[Directions for this task]:
Please repeat the data below exactly, with the pictures removed.

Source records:
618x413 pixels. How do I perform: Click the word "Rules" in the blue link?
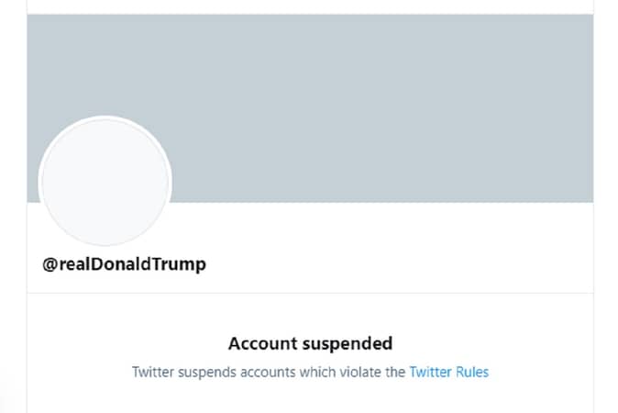point(471,373)
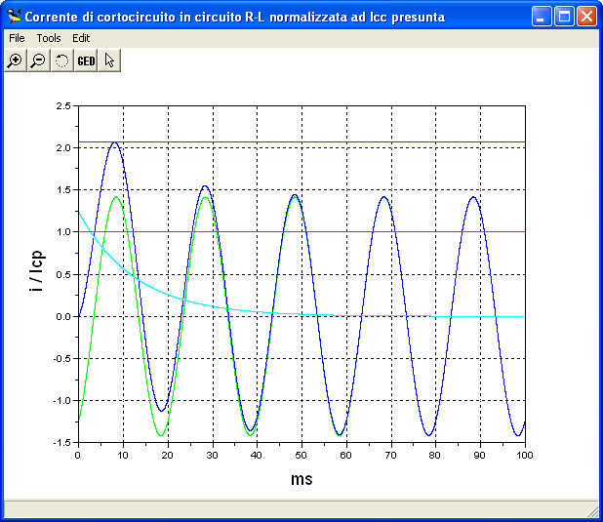Select the 'ms' x-axis label
Viewport: 603px width, 522px height.
(302, 479)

[Completed exercise]:
618x413 pixels. How do I perform: Click the word "Rules" in the blue link?
point(471,373)
Select the 'ms' x-axis label
Viewport: 603px width, 522px height.
(302, 479)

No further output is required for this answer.